### Supplied data:

::::

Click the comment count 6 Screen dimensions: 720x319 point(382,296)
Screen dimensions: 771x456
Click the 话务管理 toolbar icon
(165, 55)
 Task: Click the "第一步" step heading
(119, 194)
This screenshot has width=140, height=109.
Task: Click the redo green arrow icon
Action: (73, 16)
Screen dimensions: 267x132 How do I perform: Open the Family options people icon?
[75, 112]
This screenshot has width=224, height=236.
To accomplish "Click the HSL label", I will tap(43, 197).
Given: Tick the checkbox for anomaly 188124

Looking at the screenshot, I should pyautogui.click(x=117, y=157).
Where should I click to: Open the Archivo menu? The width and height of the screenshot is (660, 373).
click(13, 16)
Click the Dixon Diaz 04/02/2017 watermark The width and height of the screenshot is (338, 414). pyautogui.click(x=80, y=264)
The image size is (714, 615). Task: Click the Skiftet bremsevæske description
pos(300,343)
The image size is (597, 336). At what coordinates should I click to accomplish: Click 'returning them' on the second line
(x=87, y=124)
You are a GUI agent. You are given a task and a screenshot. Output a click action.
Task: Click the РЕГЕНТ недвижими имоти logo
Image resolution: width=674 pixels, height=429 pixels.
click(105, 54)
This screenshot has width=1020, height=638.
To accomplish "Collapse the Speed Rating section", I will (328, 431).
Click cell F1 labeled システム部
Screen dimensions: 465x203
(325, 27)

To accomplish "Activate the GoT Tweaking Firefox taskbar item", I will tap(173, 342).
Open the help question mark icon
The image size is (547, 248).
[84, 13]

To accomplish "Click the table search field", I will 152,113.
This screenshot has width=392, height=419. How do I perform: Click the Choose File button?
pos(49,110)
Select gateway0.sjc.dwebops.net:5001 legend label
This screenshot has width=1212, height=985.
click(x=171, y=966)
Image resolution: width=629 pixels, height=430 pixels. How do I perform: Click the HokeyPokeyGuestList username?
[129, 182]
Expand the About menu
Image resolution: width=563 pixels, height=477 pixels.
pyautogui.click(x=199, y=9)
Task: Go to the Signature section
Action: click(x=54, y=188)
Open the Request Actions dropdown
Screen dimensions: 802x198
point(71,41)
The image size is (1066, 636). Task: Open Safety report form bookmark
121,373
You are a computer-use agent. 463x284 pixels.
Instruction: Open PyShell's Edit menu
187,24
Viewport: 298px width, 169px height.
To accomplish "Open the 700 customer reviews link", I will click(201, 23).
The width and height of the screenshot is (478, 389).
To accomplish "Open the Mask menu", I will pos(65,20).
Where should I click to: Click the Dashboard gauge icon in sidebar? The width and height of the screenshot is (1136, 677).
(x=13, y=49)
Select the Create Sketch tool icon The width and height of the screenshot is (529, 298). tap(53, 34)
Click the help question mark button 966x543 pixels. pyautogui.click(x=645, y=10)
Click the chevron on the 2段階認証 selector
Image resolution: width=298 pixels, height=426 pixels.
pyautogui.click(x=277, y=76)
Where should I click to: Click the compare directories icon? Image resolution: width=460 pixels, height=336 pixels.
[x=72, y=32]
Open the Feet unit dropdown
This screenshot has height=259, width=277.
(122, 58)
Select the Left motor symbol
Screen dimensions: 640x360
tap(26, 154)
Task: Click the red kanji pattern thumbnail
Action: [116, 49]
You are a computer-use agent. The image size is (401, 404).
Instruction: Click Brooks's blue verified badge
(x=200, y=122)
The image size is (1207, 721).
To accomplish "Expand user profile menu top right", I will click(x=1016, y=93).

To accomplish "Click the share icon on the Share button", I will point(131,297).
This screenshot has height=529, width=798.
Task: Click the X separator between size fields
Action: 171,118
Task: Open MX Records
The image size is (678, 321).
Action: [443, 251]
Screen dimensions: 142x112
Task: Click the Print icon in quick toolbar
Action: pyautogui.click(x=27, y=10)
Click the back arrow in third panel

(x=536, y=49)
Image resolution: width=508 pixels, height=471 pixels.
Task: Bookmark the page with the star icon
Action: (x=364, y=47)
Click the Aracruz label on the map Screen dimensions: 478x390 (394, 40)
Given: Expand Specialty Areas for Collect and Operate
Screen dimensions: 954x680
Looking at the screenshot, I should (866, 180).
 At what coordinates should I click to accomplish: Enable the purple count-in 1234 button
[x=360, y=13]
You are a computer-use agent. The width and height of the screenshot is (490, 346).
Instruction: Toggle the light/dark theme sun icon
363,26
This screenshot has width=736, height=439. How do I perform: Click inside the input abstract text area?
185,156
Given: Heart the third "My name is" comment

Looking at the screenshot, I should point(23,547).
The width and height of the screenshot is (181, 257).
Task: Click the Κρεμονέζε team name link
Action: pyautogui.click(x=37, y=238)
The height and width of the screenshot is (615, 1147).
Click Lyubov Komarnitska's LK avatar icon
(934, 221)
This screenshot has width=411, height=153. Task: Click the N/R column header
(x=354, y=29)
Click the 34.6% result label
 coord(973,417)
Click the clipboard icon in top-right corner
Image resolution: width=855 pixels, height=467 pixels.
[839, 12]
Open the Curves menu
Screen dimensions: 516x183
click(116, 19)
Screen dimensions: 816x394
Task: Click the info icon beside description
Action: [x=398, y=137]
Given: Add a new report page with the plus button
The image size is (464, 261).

::::

### What this task involves:
Produce a word-for-word copy of everything above from the line holding "Viewport: 298px width, 169px height." down to the line holding "Open the Feet unit dropdown", with both of those lines kept.

### Written response:
Viewport: 298px width, 169px height.
To accomplish "Open the 700 customer reviews link", I will click(201, 23).
The width and height of the screenshot is (478, 389).
To accomplish "Open the Mask menu", I will pos(65,20).
Where should I click to: Click the Dashboard gauge icon in sidebar? The width and height of the screenshot is (1136, 677).
(x=13, y=49)
Select the Create Sketch tool icon The width and height of the screenshot is (529, 298). tap(53, 34)
Click the help question mark button 966x543 pixels. pyautogui.click(x=645, y=10)
Click the chevron on the 2段階認証 selector
Image resolution: width=298 pixels, height=426 pixels.
pyautogui.click(x=277, y=76)
Where should I click to: Click the compare directories icon? Image resolution: width=460 pixels, height=336 pixels.
[x=72, y=32]
Open the Feet unit dropdown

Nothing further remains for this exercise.